輸送機は現地に到着し、ハッチが開くとともに隊員は一斉に命令された位置に駆けていった。それに続き花川結芽分隊も飛び出し、命令された位置に走る。走りながらユーマが結芽に尋ねた。
「結芽!今回俺らはなにをするんだ?」
「今は分隊長、いやいい。作戦中は呼びやすいように呼んでいいよ。今回は援護射撃が重要な仕事。おそらく隊長がA級装備で動きを封じ、一斉射撃で一気に仕留めるはずですだから、私達は隊長が目標を拘束するまで、目標を隊長に近づけさせないのが最優先事項です。」
3人は頷き返事をした。そして、それを確認した結芽はさらに指示をだす。
「キー君は前に立って周囲を警戒。ユーマ君は後方の警戒。私とエリカちゃんで射撃をするよ!」
それを聞いて彼らは了解と返事をし、指定地点についてすぐに結芽の指示通りに2人は周囲の警戒を始め、結芽とエリカは射撃の準備を始める。しかし後方の警戒をしているユーマの切羽詰まった声に反応してその手を止めてしまった。
「まずい、アザンが来た!」
3人がその方向を見ると、そこにはこちらに走ってくるアザンと思われる影があった。そして、その影の速さは決して速くはなかった。
「まさかもう1体!?」
エリカが慌てて声を上げると、結芽が
「エリカちゃん、落ち着いて!キー君、ユーマ君応戦して!」
そう言うとすぐに彼女はマイクをオンにして、
「マナさん、アザンと接触しました!おそらくは今回の作戦目標ではありません。本隊は作戦通りに、こちらには第33部隊を寄越してください。」
その報告が終わるのと同時にアザンは2人に攻撃を仕掛けた。
「貴様らはこの世にいらない!!消えろ人間!!」
やはり暴走状態だ。二人は体を横に流すようにして避ける。敵の一撃は地面に当たり、亀裂を入れた。
「能力は筋力増強あたりか。」
そう結芽は呟きながら銃弾を敵に向かい放つ。エリカの放つ弾丸は正確に当たるものの、次を撃つまで時間がある。
「ユーマ!次、来るぞ!」
キークのその声とほぼ同時に敵の拳がユーマの方向へ流れる。そのタイミングで放った弾丸がすべて弾かれる。ユーマは転ぶようにしてそれを避けた。
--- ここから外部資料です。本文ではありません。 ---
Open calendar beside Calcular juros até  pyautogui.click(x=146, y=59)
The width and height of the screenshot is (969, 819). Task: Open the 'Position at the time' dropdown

「結芽、奴の能力は硬化だ!俺が能力を使って抑える!」
「ダメ!キー君の立場がなくなるよ!」
その結芽の叫び声に敵が反応して、ユーマが叫ぶ
「結芽、そっちに目標が・・・、」
その時には遅かった。目標の硬化した重い体が地響きを鳴らしながら彼女の数メートル先まで来ていた。とっさの判断でエリカとユーマは彼女の方に走り出し、キークは能力を発動させようとしていた。誰もが花川結芽の死を覚悟した。
それは一瞬だった。硬化能力を使用中だった目標の体は2つになり、切断面は砂のように崩れながら、その顔の目には光はなかった。その砂の塊を目の前に結芽は腰が抜けて尻を地につけていた。
「弱いねえ、君たち。」
その声はキークと結芽には聞き覚えがあった。声の主は日本刀を片手に無線機のマイクのスイッチを入れる。
「マナちゃん、こっちは片付いたよ。第33部隊は必要ないから元の仕事に戻してあげて。そうだ、照はうまくやったかな?この無線を第31部隊のオープンチャンネルに繋いでくれる?」
数秒後に大きく息を吸い、
「照生きてる?死んでる?」
と馬鹿にするように叫ぶと、
「うるせえ将!部外者はひっこんでろ!!」
「えー、僕が来なかったら結芽ちゃん死んでたよ?」
「わかったから、そのふざけた絡みはプライベートチャンネルでやれ!」
そんな通信は隊員全員の耳で響いた。そして、照正の舌打ちとマイクを切る音で皆の無線機は静かになった。